ASSIGNMENT →
Go through the entries below and say how many lines contain the string "mode"; write only that number.
= = = = =
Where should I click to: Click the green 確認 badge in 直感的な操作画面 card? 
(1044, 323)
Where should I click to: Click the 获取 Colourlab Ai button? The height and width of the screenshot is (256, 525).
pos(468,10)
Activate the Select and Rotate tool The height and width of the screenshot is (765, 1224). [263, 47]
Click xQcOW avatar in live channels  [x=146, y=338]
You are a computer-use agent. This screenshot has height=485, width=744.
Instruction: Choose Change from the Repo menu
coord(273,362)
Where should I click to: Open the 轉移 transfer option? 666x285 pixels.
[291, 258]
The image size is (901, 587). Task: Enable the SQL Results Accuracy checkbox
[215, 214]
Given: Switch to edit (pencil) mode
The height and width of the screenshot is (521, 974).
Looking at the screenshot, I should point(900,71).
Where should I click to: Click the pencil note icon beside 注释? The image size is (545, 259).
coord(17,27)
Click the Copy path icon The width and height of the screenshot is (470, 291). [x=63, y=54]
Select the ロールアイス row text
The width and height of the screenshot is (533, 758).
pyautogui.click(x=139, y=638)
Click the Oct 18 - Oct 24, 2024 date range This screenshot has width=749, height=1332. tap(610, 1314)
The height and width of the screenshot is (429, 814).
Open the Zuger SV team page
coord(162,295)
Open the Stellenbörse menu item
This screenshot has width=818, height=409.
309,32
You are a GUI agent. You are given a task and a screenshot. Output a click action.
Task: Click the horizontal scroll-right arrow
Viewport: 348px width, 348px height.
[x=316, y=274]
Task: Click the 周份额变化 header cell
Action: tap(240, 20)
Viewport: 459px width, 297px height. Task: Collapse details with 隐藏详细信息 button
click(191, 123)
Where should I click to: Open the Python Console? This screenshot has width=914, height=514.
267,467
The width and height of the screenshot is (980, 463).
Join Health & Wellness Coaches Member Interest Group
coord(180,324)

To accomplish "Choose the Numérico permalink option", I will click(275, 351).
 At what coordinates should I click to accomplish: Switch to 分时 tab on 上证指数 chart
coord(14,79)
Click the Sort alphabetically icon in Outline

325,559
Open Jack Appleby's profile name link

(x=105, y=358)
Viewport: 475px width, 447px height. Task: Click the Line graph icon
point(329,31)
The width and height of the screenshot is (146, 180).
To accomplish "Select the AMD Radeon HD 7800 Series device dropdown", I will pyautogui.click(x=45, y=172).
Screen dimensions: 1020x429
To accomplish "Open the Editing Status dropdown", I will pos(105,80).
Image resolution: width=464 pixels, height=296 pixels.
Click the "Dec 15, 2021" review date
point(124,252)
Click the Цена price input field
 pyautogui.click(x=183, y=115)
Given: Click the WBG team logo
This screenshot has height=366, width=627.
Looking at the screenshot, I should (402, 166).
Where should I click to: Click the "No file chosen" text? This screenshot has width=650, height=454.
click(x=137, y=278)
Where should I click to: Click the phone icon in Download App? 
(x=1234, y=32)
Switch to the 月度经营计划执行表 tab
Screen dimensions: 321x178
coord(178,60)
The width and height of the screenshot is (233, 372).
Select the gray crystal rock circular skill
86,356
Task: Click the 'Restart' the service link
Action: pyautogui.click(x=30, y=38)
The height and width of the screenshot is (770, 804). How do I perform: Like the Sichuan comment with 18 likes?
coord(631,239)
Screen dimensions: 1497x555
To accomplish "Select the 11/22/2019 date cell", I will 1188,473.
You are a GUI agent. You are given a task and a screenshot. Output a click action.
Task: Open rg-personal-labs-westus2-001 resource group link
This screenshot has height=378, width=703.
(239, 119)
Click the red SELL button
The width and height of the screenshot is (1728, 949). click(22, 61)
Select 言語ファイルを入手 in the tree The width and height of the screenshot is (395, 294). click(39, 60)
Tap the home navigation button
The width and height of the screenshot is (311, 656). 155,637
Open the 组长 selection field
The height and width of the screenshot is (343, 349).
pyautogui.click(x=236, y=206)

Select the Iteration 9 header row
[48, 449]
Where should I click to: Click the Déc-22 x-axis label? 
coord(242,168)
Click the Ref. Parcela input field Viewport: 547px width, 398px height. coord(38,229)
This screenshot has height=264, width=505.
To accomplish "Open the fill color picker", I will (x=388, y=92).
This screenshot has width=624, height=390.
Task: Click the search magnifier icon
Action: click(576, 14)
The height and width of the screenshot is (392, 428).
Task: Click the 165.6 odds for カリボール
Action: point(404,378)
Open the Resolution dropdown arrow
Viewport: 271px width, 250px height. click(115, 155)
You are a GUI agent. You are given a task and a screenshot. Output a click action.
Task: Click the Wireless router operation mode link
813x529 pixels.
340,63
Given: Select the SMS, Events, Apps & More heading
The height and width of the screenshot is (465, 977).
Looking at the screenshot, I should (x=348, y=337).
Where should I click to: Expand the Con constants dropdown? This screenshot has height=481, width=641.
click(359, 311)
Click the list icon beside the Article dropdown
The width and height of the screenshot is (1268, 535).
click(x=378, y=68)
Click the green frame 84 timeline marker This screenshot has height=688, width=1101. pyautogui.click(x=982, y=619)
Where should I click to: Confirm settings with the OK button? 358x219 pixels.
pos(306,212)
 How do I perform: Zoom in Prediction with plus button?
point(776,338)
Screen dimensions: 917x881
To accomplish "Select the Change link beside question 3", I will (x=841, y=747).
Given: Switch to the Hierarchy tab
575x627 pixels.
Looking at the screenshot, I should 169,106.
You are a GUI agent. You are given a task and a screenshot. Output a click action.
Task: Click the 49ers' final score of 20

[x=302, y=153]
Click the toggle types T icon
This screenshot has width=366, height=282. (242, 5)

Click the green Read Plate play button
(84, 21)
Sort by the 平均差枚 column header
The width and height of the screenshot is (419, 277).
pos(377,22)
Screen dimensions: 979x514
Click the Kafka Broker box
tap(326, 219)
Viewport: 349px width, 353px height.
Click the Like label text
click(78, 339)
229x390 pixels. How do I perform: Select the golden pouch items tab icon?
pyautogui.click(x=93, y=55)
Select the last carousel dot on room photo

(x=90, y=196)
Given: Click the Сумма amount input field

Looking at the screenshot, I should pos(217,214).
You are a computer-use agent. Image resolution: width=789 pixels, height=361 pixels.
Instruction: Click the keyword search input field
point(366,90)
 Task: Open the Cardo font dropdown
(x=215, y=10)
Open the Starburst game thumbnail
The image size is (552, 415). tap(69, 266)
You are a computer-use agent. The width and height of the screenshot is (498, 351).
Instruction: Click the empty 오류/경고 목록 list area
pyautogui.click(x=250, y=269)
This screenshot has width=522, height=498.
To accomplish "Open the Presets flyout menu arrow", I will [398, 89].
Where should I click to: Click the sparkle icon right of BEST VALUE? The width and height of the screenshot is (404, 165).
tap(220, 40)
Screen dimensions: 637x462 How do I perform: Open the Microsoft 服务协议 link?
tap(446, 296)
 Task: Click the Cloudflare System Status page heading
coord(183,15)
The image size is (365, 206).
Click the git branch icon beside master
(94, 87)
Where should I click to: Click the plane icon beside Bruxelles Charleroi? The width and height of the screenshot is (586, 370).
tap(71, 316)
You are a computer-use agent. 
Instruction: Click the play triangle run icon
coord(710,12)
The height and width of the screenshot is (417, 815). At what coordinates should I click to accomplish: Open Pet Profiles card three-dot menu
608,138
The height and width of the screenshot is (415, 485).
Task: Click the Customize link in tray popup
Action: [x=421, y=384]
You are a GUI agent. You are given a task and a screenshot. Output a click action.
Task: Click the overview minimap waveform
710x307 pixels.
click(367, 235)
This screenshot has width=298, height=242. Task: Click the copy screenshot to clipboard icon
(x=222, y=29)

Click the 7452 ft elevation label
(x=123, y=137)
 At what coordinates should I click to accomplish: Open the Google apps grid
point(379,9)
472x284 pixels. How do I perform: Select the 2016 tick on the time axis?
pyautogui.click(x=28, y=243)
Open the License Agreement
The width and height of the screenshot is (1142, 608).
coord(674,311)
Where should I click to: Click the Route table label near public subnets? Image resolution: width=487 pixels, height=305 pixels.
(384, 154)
= = = = =
ANSWER BOX →
2